A Long-Term Fight Over British Identity

Brexit is not so much about the UK’s relationship with the rest of Europe than it is about determining the nature and structure of the UK itself.

April 8, 2019

Brexit is not so much about the UK’s relationship with the rest of Europe than it is about determining the nature and structure of the UK itself.

Everyone, in the UK and on the continent, would do well to acknowledge that Brexit is not so much about the UK’s obviously strained relationship with the rest of Europe than it is about determining the nature and structure of the UK itself.

Given that fundamental truth, the efforts of those among the EU27 who are prepared to kick the Art. 50 procedure yet further down the road are feeding a grand illusion. More specifically, they demonstrate a completely inadequate appreciation of the fundamental nature of the task that lies ahead for Britain.

Far beyond the technical-sounding Irish backstop issue, what is at stake is the very question of the territorial integrity of the UK. Beyond Northern Ireland, the question of respecting Scotland’s unshakable wishes to remain in the EU has also gone unanswered.

It’s about identity, stupid

The entire Brexit debate is really one about British identity – and its amazingly unsorted nature. It will take decades to sort this out, if it ever will be sorted out.

On Brexit, the crux of the political issue lies in the de facto existence of an English – not British – Nationalist Party (ENP). Although not existing by such a name, it can count on a sizable contingent in the House of Commons.

Most of the de facto members of the English Nationalist Party are Tories — although quite a few Tories much prefer for the UK to remain in the EU. And quite a few ENP representatives are from Labour ranks, mainly representing England’s economically depressed north.

Defying all logic, the members of the de facto ENP faction in the House of Commons believe that the only thing that keeps the UK from reaching greatness again is the country’s membership in the EU.

They will never be reconciled to Europe. Ardent nationalists, they have no sense of the economic facts of life. As reckless peddlers of nationalism, in their view no such trivia should ever be allowed to enter into political calculations.

That is why the likes of Boris Johnson and the members of the ERG – the shamelessly misnamed “European Research Group” – never have any qualms to spread even the most grotesque economic lies.

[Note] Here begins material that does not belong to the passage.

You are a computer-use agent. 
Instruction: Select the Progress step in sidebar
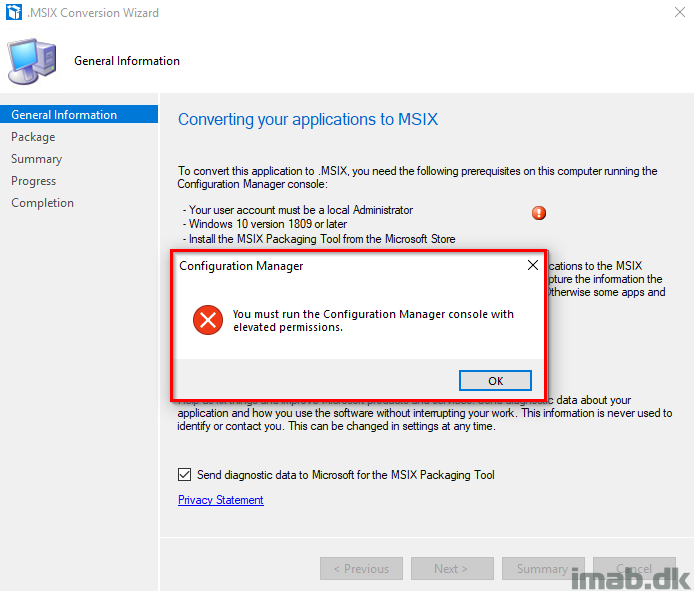(x=34, y=181)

The Brexit-Trump connection

Operating in that manner – relying completely on impulse and bar any logic – also is the hallmark of the Trump act in the United States.

The UK plutocrats’ real political motivation is the effort to uphold the class structure of British society, rooted as it is in the 19th century. Contrary to their protestations, they don’t care much about sovereignty.

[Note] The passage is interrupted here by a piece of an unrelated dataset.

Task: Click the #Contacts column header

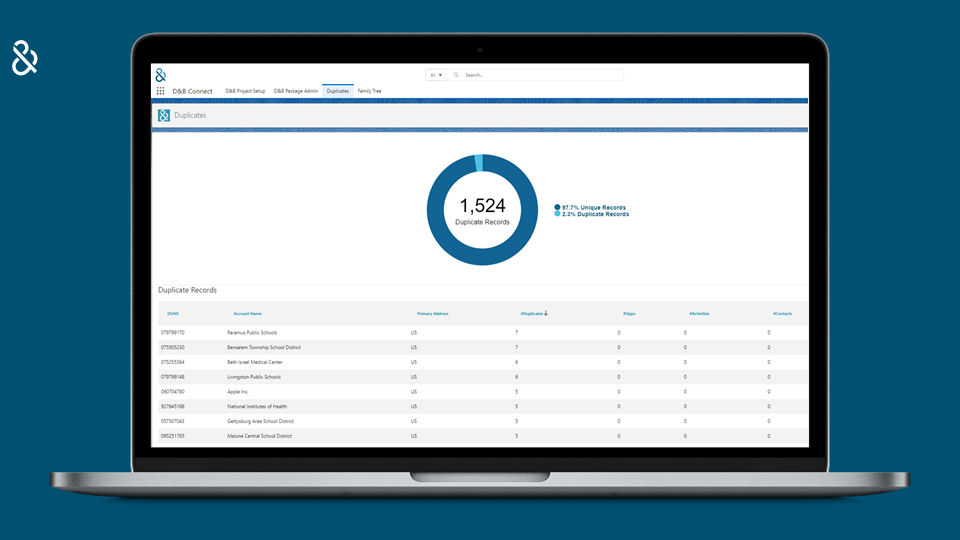Action: (x=782, y=314)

What they worry about is the EU being determined to pursue policy prescriptions that provide working people with economic rights. Nothing is more alien to the reactionary promoters of Brexit and their sponsors, from the plutocrat newspaper owners to Russian dark money, than to embrace such ideas.

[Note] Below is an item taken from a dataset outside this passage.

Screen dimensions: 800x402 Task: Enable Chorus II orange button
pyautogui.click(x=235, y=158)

Which is also what, on the other end of the ideological divide, makes Jeremy Corbyn’s opposition to the UK’s EU membership so perplexing.

In disaster lies an opportunity

The current upheaval brought on by the Brexit maneuver also presents an amazing opportunity to remake the political landscape of the UK.

This would involve the formation of a centrist party consisting, broadly speaking, of pro-European Tories and market-oriented Labour MPs.

The Withdrawal Agreement was mere foreplay

Such a grand restructuring aside, in the trenches of negotiations across the Channel, Britons and Europeans, to use the English way of putting things, also need to be far more realistic about the arduous road that lies ahead.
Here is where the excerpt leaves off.